>> BEGIN

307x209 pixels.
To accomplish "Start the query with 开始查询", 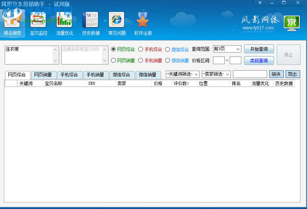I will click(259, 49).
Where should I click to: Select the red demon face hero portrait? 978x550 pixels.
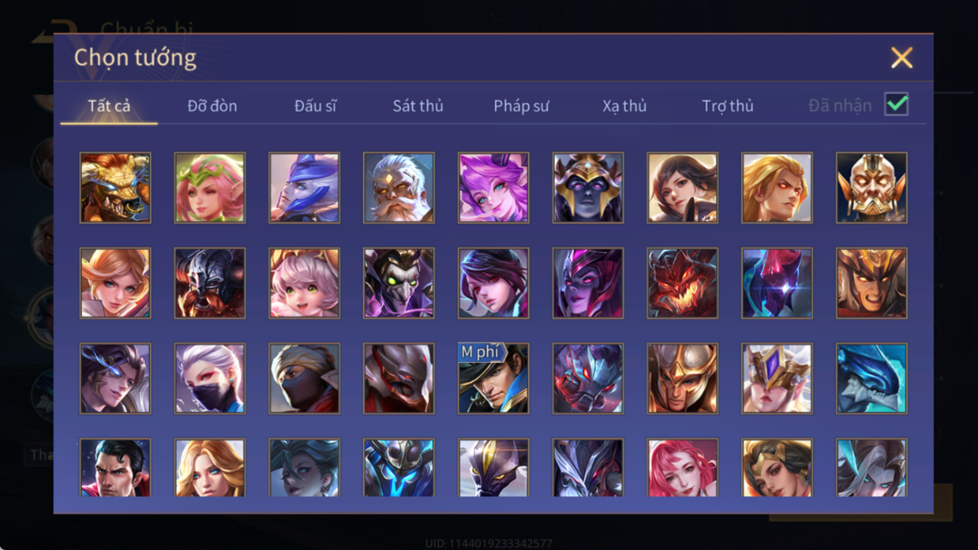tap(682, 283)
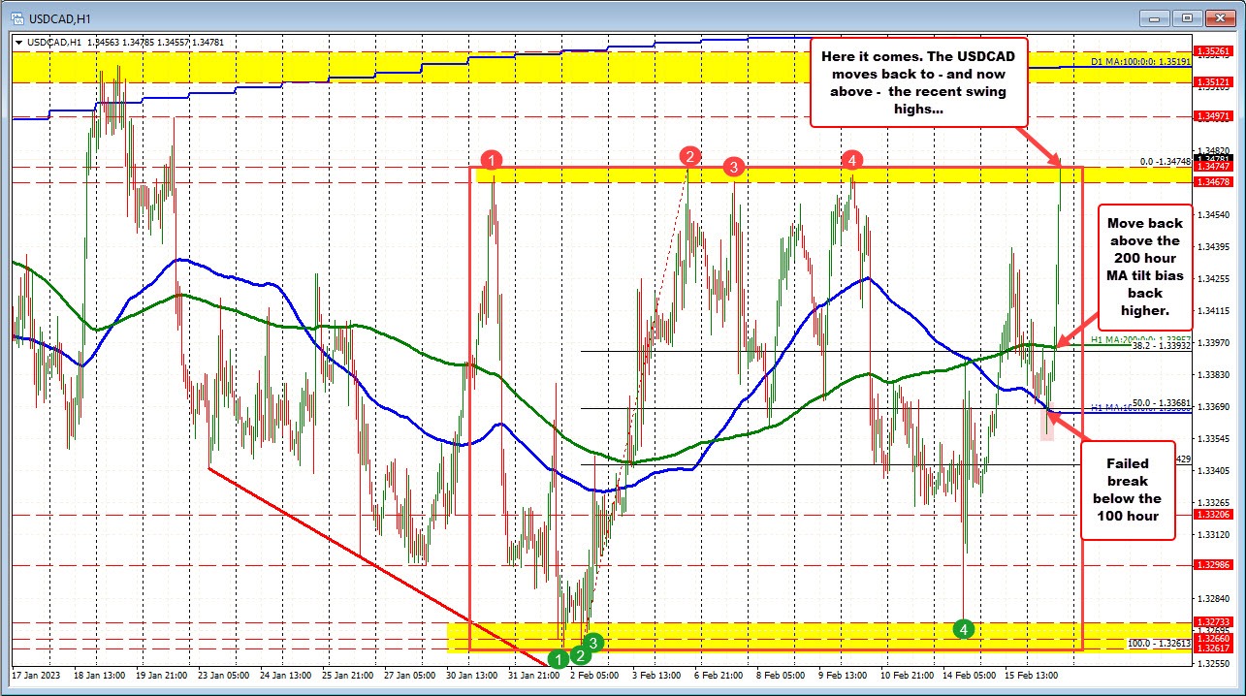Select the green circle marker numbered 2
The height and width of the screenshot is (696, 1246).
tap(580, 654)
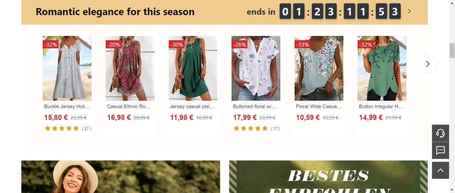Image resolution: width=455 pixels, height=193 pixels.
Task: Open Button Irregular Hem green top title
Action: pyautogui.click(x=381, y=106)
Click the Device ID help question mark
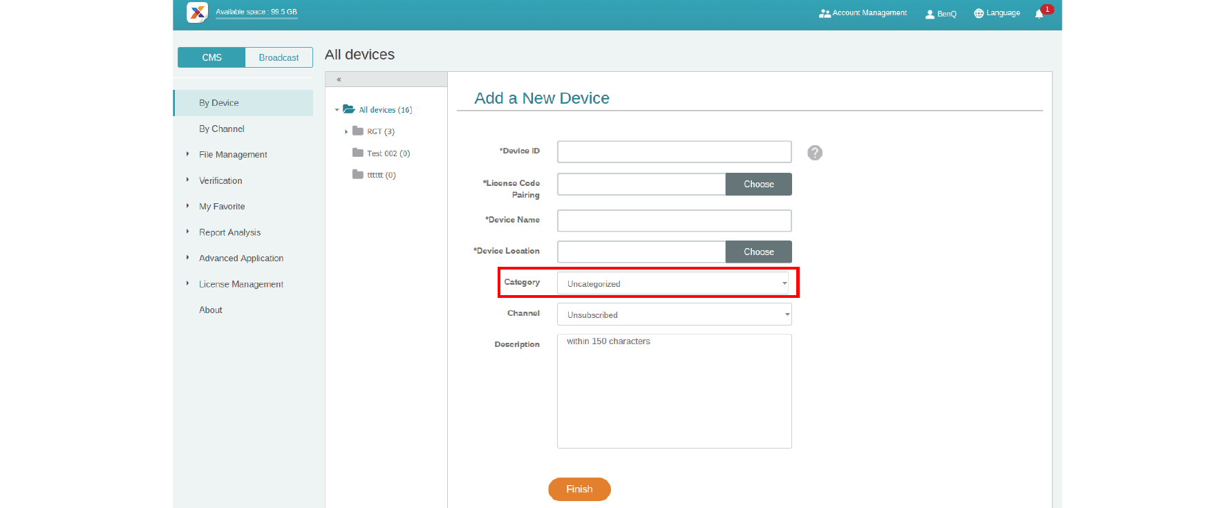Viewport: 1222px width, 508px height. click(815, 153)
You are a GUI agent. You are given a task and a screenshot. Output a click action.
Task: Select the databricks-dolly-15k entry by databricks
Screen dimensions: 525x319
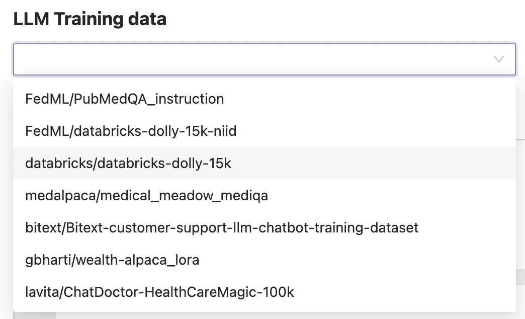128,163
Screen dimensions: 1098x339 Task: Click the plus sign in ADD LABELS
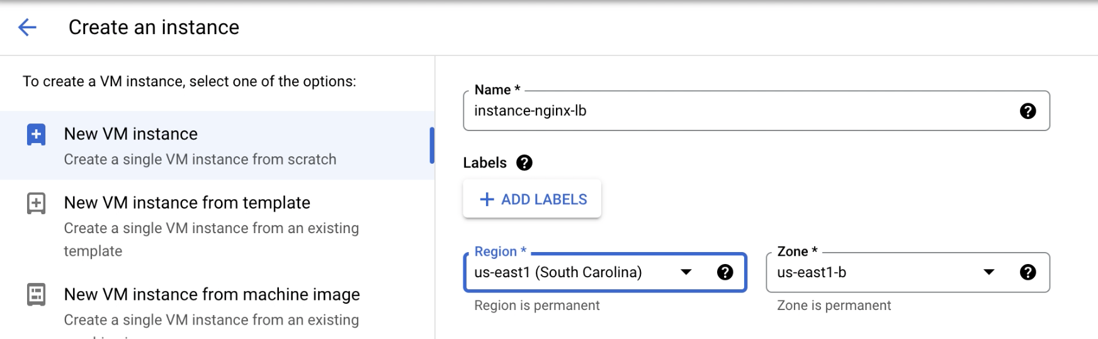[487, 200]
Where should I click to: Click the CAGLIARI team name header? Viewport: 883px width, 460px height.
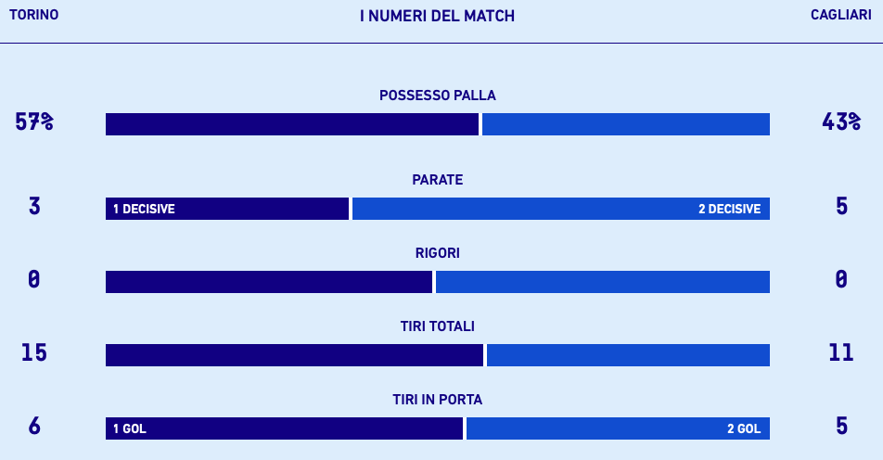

>> END

=== REQUIREMENTS ===
Copy the part of the records that opens with the line containing "Where should I click to: Select" and closes with the line containing "Viewport: 1222px width, 508px", both lines included, word for word. Leave the pictures out of your answer.

=== RESULT OF THE EXERCISE ===
Where should I click to: Select the red demon face hero portrait? 978x550 pixels.
tap(682, 283)
Select the green circle marker numbered 2
The height and width of the screenshot is (696, 1246).
tap(580, 654)
Image resolution: width=455 pixels, height=193 pixels.
Task: Open Button Irregular Hem green top title
Action: pyautogui.click(x=381, y=106)
Click the Device ID help question mark
Viewport: 1222px width, 508px height. click(815, 153)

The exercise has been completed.